Click-target data

──────

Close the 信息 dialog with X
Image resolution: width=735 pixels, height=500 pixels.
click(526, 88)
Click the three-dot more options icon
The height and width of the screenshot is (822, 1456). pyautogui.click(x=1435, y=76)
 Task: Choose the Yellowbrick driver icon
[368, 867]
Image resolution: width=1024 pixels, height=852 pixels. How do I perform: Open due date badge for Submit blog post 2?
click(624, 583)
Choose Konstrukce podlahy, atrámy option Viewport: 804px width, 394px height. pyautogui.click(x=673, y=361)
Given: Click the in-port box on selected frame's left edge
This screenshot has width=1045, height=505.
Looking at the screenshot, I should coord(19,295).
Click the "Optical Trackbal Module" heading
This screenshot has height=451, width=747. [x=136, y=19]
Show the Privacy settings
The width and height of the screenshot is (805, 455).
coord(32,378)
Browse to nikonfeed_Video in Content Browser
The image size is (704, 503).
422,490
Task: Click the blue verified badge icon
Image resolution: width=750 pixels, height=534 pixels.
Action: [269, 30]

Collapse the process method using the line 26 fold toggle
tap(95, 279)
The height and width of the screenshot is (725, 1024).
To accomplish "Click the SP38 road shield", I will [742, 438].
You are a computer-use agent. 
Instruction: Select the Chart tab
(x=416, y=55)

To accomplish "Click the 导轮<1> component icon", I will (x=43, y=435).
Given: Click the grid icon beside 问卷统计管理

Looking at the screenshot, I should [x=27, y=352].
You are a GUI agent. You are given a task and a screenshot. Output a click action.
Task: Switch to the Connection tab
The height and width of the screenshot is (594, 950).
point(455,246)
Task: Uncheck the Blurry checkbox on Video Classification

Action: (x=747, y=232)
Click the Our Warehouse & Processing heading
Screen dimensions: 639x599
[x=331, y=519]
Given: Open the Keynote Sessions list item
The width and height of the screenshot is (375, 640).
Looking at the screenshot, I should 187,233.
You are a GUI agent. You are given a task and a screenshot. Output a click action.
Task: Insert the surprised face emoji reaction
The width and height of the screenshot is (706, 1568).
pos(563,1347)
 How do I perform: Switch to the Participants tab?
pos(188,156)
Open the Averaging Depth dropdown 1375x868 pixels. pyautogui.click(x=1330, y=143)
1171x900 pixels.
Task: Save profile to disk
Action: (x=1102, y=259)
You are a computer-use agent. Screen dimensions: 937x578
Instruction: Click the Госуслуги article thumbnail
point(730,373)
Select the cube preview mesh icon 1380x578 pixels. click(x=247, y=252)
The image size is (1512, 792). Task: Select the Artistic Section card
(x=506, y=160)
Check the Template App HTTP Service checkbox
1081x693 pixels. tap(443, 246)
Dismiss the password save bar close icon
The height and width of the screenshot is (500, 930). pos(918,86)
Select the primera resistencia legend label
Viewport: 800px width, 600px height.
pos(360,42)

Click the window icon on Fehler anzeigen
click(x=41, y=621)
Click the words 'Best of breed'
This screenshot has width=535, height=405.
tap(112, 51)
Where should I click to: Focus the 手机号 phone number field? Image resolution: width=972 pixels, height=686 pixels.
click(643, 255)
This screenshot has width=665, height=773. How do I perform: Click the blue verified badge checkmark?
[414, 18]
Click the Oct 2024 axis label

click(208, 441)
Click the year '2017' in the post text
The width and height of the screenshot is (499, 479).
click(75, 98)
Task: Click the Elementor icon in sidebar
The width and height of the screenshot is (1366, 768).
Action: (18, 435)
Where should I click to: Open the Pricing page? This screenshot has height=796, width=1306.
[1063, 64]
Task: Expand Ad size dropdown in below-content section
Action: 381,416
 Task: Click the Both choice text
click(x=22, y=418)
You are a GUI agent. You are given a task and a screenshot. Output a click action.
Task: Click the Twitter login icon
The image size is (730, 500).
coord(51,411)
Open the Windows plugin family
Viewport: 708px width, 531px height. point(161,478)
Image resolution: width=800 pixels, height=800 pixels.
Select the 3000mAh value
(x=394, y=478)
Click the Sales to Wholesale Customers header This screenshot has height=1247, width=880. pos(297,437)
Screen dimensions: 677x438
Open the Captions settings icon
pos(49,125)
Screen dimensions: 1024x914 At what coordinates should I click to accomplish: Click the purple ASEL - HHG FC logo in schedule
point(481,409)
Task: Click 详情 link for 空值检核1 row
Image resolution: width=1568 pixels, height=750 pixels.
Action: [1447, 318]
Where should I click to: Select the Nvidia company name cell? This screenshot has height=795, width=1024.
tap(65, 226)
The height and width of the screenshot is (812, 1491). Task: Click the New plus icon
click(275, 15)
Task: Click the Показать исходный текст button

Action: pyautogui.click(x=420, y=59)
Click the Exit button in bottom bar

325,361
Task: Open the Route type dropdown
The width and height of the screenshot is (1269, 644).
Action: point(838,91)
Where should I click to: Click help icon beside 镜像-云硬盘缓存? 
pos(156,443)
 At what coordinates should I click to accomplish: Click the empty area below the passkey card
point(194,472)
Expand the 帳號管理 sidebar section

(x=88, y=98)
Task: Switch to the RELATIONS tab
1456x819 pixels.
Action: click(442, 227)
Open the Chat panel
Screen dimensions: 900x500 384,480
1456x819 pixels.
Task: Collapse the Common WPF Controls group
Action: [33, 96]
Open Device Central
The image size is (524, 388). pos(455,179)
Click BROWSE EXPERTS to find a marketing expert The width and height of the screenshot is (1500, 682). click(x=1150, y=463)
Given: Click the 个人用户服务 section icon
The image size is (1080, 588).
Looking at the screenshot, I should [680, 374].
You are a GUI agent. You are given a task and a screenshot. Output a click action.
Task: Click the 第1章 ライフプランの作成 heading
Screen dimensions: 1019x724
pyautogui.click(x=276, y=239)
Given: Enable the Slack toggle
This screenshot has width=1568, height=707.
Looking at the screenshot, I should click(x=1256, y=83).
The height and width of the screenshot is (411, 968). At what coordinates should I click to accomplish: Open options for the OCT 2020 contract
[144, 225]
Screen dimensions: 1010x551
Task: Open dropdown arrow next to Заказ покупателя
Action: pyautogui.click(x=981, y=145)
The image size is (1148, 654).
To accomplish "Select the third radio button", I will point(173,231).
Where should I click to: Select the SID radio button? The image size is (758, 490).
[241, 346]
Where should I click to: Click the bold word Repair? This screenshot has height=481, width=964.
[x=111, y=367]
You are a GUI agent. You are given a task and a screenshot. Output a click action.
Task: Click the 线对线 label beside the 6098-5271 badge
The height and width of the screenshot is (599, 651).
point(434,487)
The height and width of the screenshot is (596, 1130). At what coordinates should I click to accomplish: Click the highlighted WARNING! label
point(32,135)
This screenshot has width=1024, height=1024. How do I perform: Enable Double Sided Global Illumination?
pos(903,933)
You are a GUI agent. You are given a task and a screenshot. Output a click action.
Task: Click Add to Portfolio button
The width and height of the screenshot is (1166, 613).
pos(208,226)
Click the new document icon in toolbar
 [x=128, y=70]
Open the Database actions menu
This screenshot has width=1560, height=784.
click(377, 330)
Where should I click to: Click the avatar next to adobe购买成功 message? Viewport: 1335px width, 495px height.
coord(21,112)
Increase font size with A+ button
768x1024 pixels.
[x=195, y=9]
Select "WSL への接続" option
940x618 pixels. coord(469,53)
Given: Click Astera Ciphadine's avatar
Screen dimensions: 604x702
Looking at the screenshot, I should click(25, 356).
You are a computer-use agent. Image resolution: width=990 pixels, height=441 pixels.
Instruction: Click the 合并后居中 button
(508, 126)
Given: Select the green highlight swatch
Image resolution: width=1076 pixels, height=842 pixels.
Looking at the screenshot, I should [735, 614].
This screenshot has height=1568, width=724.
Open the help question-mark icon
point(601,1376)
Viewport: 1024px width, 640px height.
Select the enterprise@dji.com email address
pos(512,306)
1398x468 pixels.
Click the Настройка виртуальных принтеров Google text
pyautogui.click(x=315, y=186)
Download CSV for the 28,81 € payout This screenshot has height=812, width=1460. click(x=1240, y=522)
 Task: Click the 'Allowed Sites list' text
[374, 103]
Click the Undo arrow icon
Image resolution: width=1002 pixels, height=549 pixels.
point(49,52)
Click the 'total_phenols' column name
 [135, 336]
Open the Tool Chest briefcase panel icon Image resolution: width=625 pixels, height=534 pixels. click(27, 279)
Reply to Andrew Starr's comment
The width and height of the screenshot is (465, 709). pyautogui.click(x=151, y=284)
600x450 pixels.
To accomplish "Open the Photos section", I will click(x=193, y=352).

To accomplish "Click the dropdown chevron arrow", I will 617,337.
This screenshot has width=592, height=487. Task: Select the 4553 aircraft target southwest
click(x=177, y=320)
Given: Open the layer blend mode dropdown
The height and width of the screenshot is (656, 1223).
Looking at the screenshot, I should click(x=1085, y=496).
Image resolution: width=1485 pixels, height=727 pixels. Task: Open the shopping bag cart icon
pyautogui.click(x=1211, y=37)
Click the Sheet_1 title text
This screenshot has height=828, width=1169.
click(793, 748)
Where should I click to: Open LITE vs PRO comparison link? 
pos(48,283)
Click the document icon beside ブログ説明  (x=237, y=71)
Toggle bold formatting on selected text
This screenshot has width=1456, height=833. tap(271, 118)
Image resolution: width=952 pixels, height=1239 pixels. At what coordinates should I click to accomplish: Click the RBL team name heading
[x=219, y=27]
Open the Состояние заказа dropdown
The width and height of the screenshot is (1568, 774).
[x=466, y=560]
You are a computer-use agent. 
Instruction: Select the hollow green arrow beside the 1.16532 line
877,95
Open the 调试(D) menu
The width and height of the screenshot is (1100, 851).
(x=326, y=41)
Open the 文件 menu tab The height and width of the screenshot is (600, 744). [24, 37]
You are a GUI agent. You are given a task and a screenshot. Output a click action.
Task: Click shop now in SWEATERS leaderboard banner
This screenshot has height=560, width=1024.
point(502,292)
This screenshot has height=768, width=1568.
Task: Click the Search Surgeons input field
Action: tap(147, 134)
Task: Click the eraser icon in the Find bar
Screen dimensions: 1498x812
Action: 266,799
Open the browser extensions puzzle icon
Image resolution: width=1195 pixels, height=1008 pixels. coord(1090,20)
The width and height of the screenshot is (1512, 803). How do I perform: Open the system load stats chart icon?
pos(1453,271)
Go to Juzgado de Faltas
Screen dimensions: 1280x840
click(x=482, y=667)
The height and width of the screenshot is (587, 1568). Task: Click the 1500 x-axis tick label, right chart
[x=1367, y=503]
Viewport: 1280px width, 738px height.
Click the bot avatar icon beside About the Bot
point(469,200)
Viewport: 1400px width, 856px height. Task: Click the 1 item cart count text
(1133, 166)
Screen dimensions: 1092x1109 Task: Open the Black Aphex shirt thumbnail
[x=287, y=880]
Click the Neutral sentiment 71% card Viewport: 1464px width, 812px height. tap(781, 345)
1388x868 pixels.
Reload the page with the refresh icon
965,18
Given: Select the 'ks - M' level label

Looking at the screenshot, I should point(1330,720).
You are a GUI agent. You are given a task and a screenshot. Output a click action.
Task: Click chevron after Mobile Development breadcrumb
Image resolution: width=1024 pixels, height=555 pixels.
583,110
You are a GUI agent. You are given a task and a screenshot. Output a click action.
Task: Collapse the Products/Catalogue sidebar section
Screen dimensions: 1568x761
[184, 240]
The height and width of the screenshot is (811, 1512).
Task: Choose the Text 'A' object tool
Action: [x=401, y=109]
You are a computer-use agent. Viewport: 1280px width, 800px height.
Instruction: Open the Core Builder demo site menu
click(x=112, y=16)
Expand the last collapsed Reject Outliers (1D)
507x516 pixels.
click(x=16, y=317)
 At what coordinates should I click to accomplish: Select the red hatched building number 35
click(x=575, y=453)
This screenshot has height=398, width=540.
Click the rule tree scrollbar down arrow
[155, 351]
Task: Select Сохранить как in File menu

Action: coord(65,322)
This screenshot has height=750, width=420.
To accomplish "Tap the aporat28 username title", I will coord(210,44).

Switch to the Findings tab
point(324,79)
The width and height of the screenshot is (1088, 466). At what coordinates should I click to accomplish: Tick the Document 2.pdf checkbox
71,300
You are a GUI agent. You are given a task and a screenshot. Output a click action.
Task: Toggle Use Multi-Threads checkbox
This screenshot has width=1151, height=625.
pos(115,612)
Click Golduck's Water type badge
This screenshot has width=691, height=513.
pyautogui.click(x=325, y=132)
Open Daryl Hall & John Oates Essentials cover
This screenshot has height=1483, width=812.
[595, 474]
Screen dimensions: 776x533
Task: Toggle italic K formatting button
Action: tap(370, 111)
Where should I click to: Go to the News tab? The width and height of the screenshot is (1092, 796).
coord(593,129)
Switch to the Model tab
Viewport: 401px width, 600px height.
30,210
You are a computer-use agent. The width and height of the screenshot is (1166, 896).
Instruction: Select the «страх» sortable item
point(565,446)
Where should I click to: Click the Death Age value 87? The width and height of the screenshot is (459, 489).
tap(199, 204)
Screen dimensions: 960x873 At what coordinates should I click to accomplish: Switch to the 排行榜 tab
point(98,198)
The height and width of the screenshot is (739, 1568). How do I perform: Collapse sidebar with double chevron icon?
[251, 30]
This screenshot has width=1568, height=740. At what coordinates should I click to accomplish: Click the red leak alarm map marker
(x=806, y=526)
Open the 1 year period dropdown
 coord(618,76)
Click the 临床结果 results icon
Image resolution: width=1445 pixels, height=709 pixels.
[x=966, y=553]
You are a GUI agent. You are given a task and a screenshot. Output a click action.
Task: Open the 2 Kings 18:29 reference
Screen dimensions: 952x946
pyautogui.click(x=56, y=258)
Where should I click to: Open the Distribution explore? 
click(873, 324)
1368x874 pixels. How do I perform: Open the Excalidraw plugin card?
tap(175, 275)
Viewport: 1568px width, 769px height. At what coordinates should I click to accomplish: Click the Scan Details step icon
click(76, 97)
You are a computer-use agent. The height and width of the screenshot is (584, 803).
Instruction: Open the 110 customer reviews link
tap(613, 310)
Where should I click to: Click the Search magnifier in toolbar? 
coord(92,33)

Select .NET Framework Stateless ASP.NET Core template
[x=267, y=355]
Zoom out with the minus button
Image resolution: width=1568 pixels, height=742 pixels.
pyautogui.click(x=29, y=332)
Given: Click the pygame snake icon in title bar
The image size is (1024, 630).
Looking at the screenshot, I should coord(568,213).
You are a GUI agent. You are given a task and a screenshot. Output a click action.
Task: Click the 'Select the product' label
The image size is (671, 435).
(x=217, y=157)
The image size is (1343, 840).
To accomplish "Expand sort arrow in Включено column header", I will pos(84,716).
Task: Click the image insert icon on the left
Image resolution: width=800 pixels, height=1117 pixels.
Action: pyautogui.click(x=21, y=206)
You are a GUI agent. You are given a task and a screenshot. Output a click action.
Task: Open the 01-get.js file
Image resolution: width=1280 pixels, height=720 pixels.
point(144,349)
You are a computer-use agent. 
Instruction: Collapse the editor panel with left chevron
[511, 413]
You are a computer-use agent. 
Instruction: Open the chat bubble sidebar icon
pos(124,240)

──────

In the stretch from the first item through the line containing "click(624, 583)", change "icon" to "symbol" wherever it occurs. Reproduce those lines with everything else unchanged.

Close the 信息 dialog with X
Image resolution: width=735 pixels, height=500 pixels.
click(526, 88)
Click the three-dot more options symbol
The height and width of the screenshot is (822, 1456). pyautogui.click(x=1435, y=76)
 Task: Choose the Yellowbrick driver symbol
[368, 867]
Image resolution: width=1024 pixels, height=852 pixels. How do I perform: Open due date badge for Submit blog post 2?
click(624, 583)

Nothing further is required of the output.